── Task data

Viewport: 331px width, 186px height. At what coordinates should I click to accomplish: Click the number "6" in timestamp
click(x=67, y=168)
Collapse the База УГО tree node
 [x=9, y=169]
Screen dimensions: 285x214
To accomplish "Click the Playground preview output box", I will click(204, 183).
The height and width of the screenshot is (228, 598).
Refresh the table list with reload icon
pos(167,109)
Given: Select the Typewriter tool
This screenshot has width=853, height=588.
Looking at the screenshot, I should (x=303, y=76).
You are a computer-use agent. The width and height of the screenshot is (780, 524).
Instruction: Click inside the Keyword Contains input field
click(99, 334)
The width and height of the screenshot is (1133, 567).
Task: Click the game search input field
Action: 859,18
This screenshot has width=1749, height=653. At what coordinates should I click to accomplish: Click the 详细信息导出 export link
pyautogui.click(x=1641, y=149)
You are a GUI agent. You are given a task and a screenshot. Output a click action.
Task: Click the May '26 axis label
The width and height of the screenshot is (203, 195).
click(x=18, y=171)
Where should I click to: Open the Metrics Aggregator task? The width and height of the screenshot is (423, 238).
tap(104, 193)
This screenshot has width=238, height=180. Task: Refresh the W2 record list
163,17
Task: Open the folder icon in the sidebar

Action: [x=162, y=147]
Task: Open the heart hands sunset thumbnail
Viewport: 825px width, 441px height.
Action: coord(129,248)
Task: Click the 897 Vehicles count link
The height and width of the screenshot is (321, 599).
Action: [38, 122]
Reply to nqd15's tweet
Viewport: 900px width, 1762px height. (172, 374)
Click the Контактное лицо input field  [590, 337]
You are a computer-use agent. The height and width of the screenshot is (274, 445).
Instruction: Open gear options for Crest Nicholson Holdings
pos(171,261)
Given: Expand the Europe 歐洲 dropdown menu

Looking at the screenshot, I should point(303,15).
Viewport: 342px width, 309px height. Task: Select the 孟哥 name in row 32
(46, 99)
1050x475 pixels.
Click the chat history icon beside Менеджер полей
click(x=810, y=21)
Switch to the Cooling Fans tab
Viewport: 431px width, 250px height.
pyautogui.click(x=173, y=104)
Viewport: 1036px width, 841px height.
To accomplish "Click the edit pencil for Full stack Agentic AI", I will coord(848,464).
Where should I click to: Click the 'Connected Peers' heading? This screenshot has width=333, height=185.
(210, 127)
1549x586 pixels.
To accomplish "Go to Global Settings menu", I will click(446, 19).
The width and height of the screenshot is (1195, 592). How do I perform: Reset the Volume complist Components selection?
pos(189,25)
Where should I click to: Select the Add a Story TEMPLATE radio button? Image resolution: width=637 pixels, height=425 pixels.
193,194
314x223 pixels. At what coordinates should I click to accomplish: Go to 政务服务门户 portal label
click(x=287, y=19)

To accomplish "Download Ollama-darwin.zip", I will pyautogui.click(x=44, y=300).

────

## Goal of the exercise
The response should be the lines from the one containing "1549x586 pixels." through the last line of the data, set down exactly and with no other line.

## Answer for the task
1549x586 pixels.
To accomplish "Go to Global Settings menu", I will click(446, 19).
The width and height of the screenshot is (1195, 592). How do I perform: Reset the Volume complist Components selection?
pos(189,25)
Where should I click to: Select the Add a Story TEMPLATE radio button? Image resolution: width=637 pixels, height=425 pixels.
193,194
314x223 pixels. At what coordinates should I click to accomplish: Go to 政务服务门户 portal label
click(x=287, y=19)

To accomplish "Download Ollama-darwin.zip", I will pyautogui.click(x=44, y=300).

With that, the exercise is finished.